> **EXERCISE MATERIALS**:

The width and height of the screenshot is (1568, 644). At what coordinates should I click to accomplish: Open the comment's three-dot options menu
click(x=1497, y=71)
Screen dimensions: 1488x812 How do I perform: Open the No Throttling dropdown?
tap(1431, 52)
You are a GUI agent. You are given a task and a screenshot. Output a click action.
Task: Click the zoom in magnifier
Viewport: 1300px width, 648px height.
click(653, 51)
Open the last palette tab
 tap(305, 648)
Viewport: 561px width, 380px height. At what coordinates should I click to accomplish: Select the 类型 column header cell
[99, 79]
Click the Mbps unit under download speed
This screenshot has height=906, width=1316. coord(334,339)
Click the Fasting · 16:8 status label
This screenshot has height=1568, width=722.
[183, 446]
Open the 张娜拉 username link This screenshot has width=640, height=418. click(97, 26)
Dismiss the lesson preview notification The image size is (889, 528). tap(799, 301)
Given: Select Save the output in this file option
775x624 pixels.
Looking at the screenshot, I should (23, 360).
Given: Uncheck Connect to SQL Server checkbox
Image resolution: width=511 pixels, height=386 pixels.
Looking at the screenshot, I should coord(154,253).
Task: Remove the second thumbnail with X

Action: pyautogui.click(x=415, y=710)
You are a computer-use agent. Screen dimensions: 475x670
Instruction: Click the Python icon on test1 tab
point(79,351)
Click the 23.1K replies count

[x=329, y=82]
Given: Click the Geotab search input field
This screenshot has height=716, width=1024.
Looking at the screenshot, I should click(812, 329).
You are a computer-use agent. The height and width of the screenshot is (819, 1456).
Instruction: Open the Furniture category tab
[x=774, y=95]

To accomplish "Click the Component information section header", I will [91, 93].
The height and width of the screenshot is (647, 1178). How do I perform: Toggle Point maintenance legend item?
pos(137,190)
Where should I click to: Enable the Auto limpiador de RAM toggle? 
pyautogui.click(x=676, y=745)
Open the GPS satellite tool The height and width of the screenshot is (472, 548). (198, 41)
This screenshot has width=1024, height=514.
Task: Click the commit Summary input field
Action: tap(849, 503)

> **TASK DIRECTIONS**:
Repeat all the material exactly as it stands.

> **OUTPUT FOR THIS EXERCISE**:
The width and height of the screenshot is (1568, 644). At what coordinates should I click to accomplish: Open the comment's three-dot options menu
click(x=1497, y=71)
Screen dimensions: 1488x812 How do I perform: Open the No Throttling dropdown?
tap(1431, 52)
You are a GUI agent. You are given a task and a screenshot. Output a click action.
Task: Click the zoom in magnifier
Viewport: 1300px width, 648px height.
click(653, 51)
Open the last palette tab
 tap(305, 648)
Viewport: 561px width, 380px height. At what coordinates should I click to accomplish: Select the 类型 column header cell
[99, 79]
Click the Mbps unit under download speed
This screenshot has height=906, width=1316. coord(334,339)
Click the Fasting · 16:8 status label
This screenshot has height=1568, width=722.
[183, 446]
Open the 张娜拉 username link This screenshot has width=640, height=418. click(97, 26)
Dismiss the lesson preview notification The image size is (889, 528). tap(799, 301)
Given: Select Save the output in this file option
775x624 pixels.
Looking at the screenshot, I should (23, 360).
Given: Uncheck Connect to SQL Server checkbox
Image resolution: width=511 pixels, height=386 pixels.
Looking at the screenshot, I should coord(154,253).
Task: Remove the second thumbnail with X

Action: pyautogui.click(x=415, y=710)
You are a computer-use agent. Screen dimensions: 475x670
Instruction: Click the Python icon on test1 tab
point(79,351)
Click the 23.1K replies count

[x=329, y=82]
Given: Click the Geotab search input field
This screenshot has height=716, width=1024.
Looking at the screenshot, I should click(812, 329).
You are a computer-use agent. The height and width of the screenshot is (819, 1456).
Instruction: Open the Furniture category tab
[x=774, y=95]

To accomplish "Click the Component information section header", I will [91, 93].
The height and width of the screenshot is (647, 1178). How do I perform: Toggle Point maintenance legend item?
pos(137,190)
Where should I click to: Enable the Auto limpiador de RAM toggle? 
pyautogui.click(x=676, y=745)
Open the GPS satellite tool The height and width of the screenshot is (472, 548). (198, 41)
This screenshot has width=1024, height=514.
Task: Click the commit Summary input field
Action: tap(849, 503)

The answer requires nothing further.